Monday, June 1, 2026

REVIEW: Paperback Crush: The Totally Radical History of '80s and '90s Teen Fiction (nonfiction book) by Gabrielle Moss

Paperback Crush is nonfiction. I bought my copy new.

Review:

I read this primarily for the nostalgic feelings, and it delivered.

Moss takes a broad look at '80s and '90s YA fiction, mostly the stuff that only ever got cheap paperback releases, organizing the book approximately according to topic trends (romance, friendship, family, school, jobs, "issue" books, supernatural horror, and more). There are a few author interviews, as well as some more in-depth mentions of certain publishers or imprints, and sections on topics such as cover art creation. The book's tone is breezy and conversational - this is an easy and fun read illustrated with lots of cover art.

This was simultaneously a trip down memory lane and a lesson in the vast amounts of YA lit I tended to avoid when I was a teen (a lot of the realistic fiction stuff, soapy family dramas, etc.).
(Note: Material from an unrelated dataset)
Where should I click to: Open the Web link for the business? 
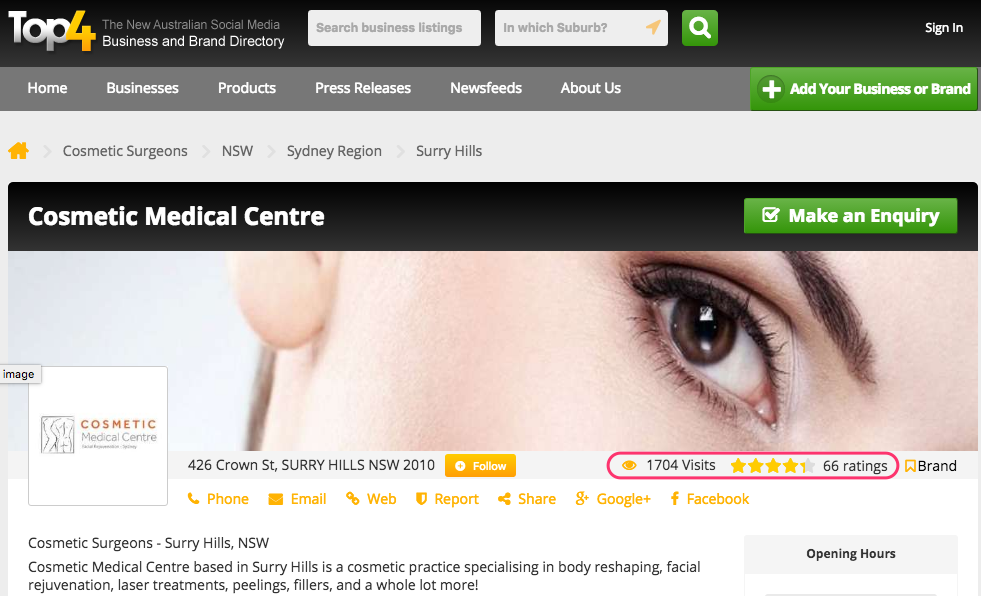[371, 499]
This book probably covered more authors and specific works I'd never read than stuff I had, and yet the bulk of it somehow got me right in the nostalgia anyway. Maybe it was all that cover art? And man, the cover of the book itself certainly tries to check as many boxes as it can: the font, the frame, gymnastics and ice skating posters, a group of girls (in which "diversity" = one is blonde, one is a brunette, one maybe has red hair, and all three are white), random ballet shoes, and an even more random actual horse poking its head into the bedroom.

There's a lot of affection for '80s and '90s YA fiction here, but also criticism (issues with diverse representation, approaches to serious topics that were either sensationalized or overly sanitized, etc.), which Moss would often address by discussing some of the exceptions to the rule as well as the more blatant missteps. 

I go through occasional periods of wanting to do some nostalgia-inspired reading, and this book may have brought on another bout. In addition to being reminded of some of my teen faves likes Christopher Pike and Lurlene McDaniel (gah, for shame, I know), I found out about a lot of authors and particular works that probably would have drawn Teen Me had I known about them.